— Items about locating elements on screens —
## BEGIN

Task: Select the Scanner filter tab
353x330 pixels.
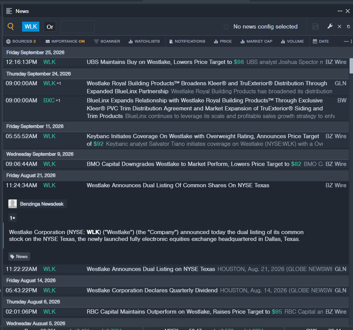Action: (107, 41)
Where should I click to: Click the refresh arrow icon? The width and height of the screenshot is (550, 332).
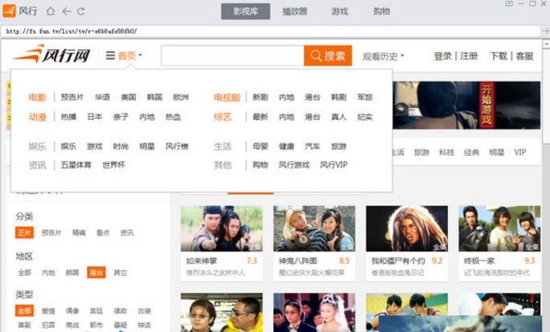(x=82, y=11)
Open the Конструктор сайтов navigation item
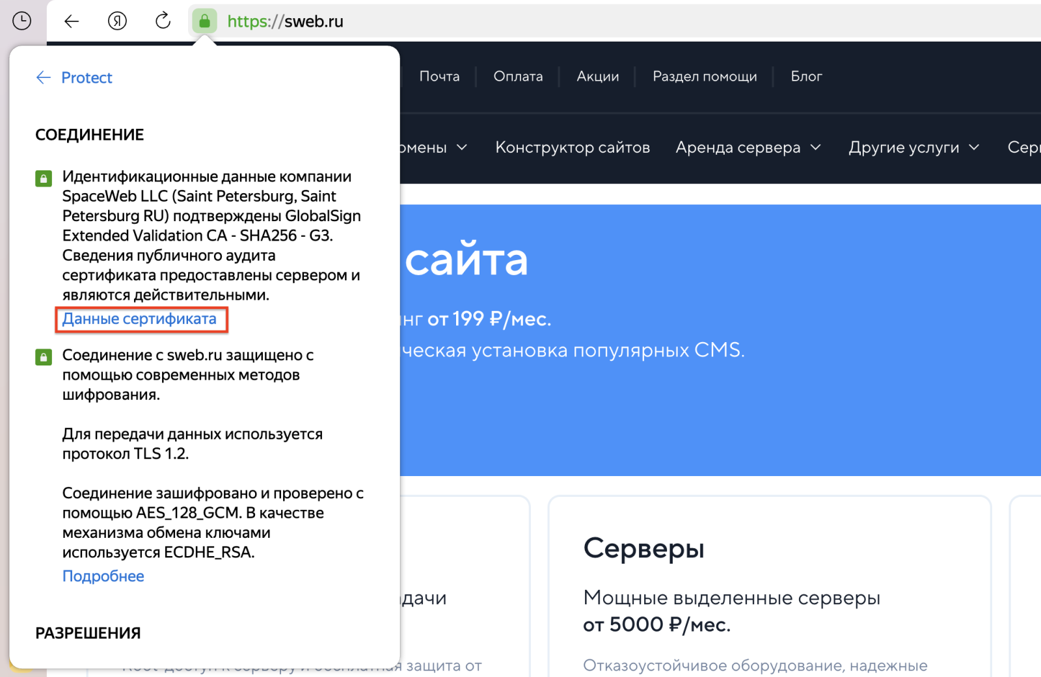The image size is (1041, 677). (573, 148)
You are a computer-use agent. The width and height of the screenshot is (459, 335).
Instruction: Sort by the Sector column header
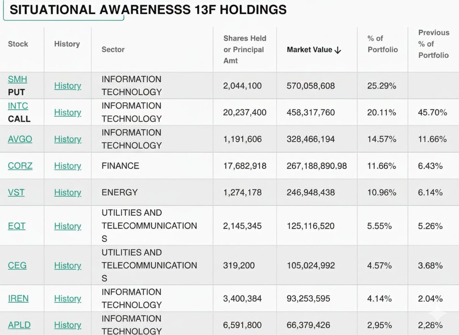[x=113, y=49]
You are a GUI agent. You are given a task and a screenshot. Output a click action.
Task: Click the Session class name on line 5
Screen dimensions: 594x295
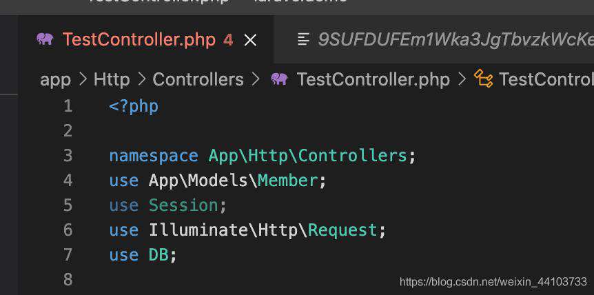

## END

— EXERCISE REQUIREMENTS —
Can you copy word for word everything from the line containing "Open the Конструктор сайтов navigation item" down to the end of the items, leaving the pictures out?

— FINAL RESULT —
Open the Конструктор сайтов navigation item
The image size is (1041, 677). (573, 148)
You are a computer-use agent. The width and height of the screenshot is (459, 335).
Instruction: Sort by the Sector column header
[x=113, y=49]
You are a GUI agent. You are given a task and a screenshot. Output a click action.
Task: Click the Session class name on line 5
Screen dimensions: 594x295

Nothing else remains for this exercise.